WHEN: 9 p.m. Wednesday on FOX

This over-the-top, kinetic newbie treats every week like sweeps week, with its breakneck-paced stories and intense drama. Though I was initially skeptical whether Ryan Murphy and his team could keep up the infectiousness seen in the pilot from week-to-week, Glee has completely won me over, even if the adult conflict interests me more than whatever goofy hijinks are happening with the students. 

SHOW: Melrose Place
EPISODE: “Cahuenga”
WHEN: 9 p.m. Tuesday on the CW

I can’t believe I’m saying this, but the Melrose Place  reboot isn’t awful. Sure, most of the cast cannot act a lick, the plots are ridiculous and the murder mystery didn’t go over as well as the writers hoped, but there’s reason for hope: Heather Locklear is back and this episode sees her resume the role that made her famous in the ’90s, which means she’ll go toe-to-toe with the only current cast member who has any chops: Katie Cassidy. Plus, to make room for Locklear, Ashlee Simpson Wentz was fired and the murder mystery has been solved.  

Rant of the week


I feel like I’m beating this dead horse too much already, but if there was any question whether or not Mad Men was the best program on television, last Sunday’s finale squashed it.
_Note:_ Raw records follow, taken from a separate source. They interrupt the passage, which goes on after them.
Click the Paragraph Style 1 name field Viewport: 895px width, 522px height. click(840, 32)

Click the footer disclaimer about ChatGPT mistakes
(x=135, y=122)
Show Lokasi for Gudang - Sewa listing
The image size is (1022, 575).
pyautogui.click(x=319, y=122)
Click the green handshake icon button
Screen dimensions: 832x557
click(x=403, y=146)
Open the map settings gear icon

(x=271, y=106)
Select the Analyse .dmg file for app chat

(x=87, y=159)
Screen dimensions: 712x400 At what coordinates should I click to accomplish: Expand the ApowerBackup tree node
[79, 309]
After making us dwell impatiently with the Drapers and their marital issues for most of the season while a number of the Sterling Cooper standbys got the shaft, “Mad Men” mastermind Matthew Weiner made up for it in what has to be the quickest-paced and coolest hour of the program ever.
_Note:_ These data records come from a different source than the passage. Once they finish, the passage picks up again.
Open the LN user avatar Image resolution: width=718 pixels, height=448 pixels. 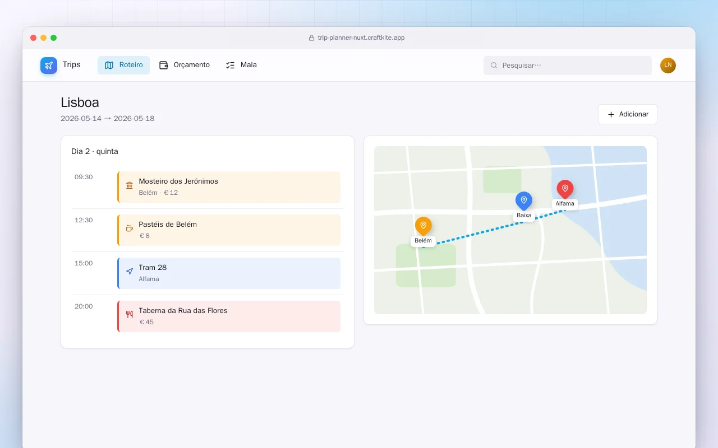[668, 66]
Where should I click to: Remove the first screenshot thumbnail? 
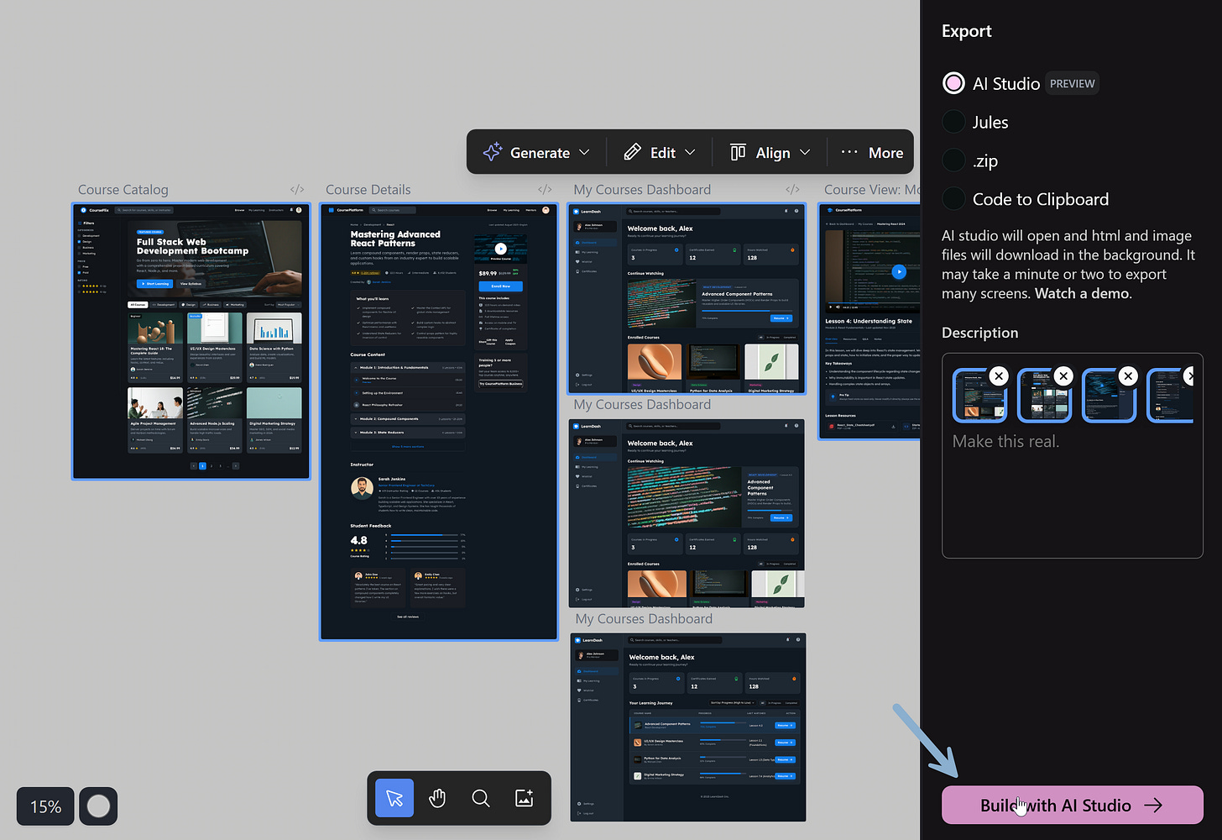[999, 375]
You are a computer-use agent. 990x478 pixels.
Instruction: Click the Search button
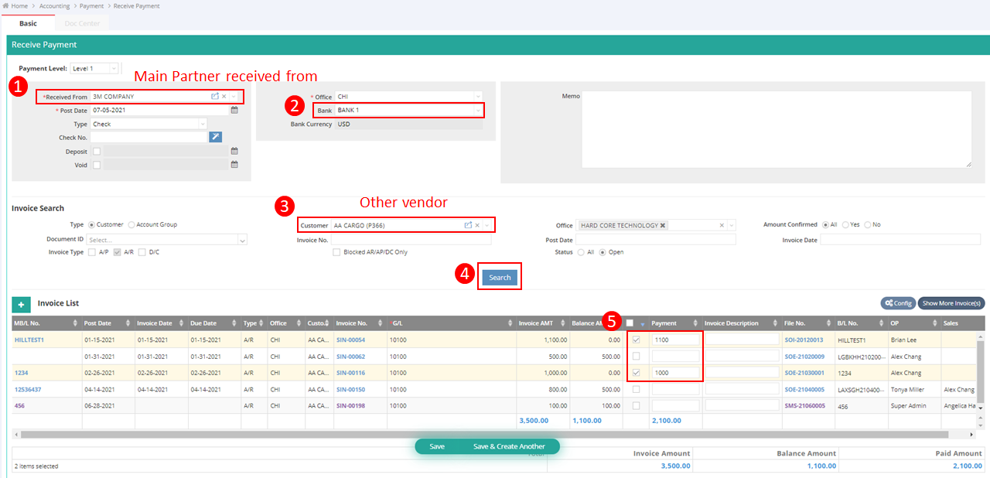point(500,277)
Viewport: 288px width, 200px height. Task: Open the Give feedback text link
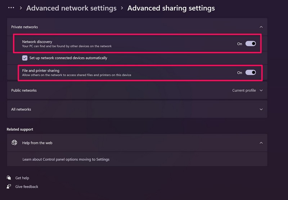point(27,187)
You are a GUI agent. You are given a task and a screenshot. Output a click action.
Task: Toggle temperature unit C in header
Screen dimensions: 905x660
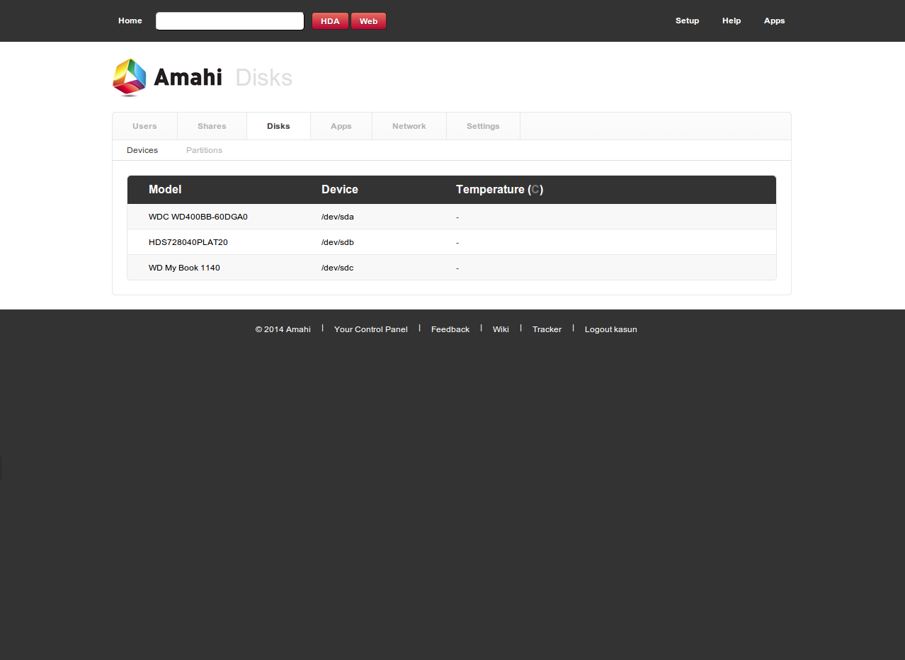tap(535, 190)
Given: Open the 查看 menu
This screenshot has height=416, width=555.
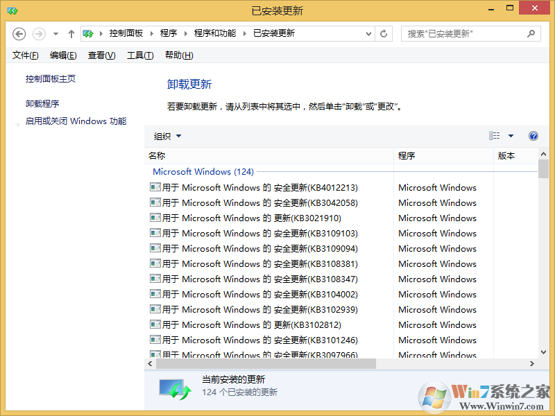Looking at the screenshot, I should 101,55.
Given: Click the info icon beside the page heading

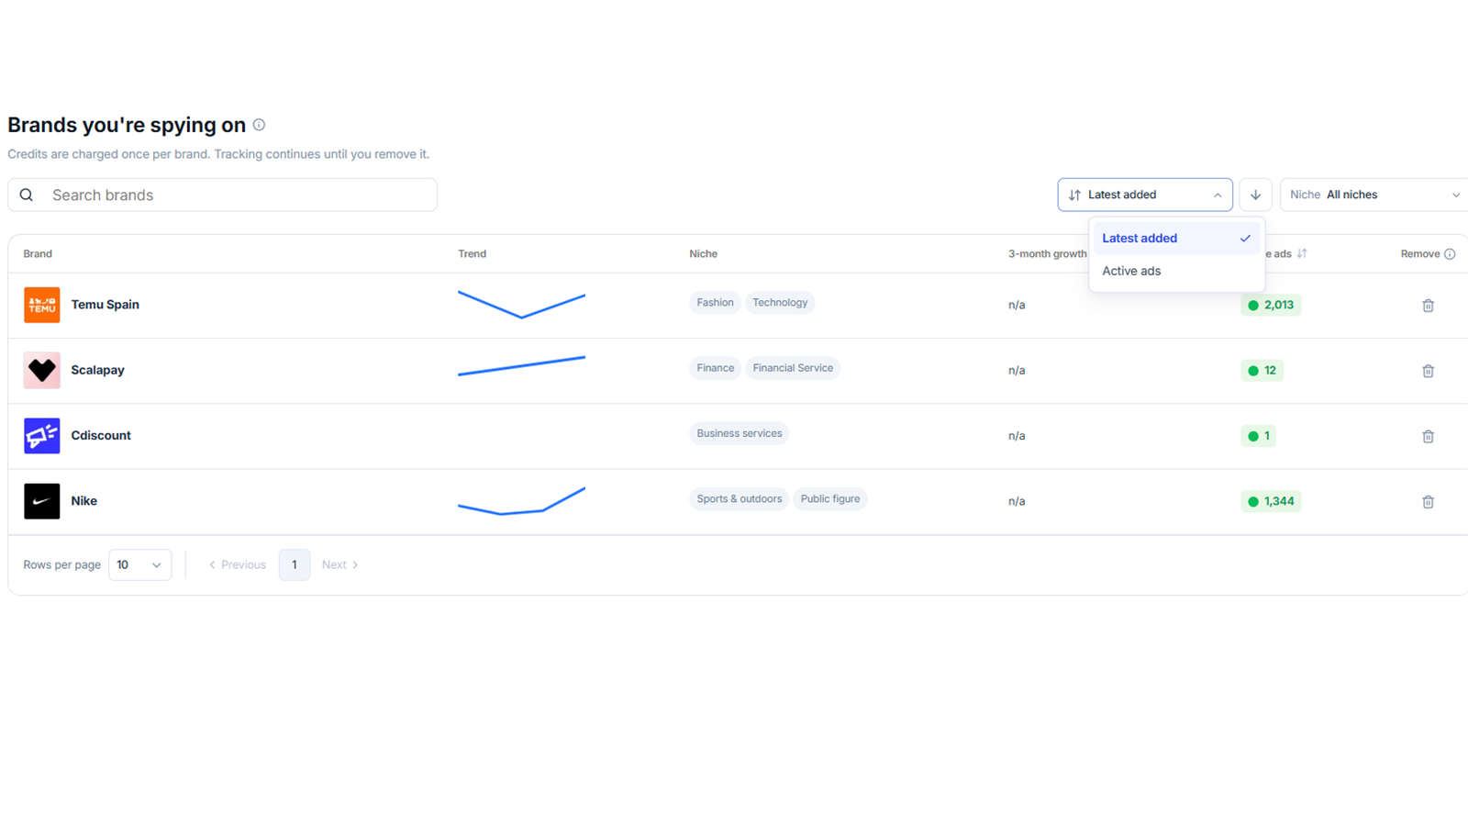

It’s a testament to Weiner and his writing staff that they can craft both extremely slow and difficult-to-watch efforts like last week’s JFK-assassination-centric hour and then just blast viewers with a legitimately feel-good finale that many are relating to a heist film. As last week’s episode played out like a more suffocating “Revolutionary Road,” the finale zoomed along like “Ocean’s Eleven”– and both were great.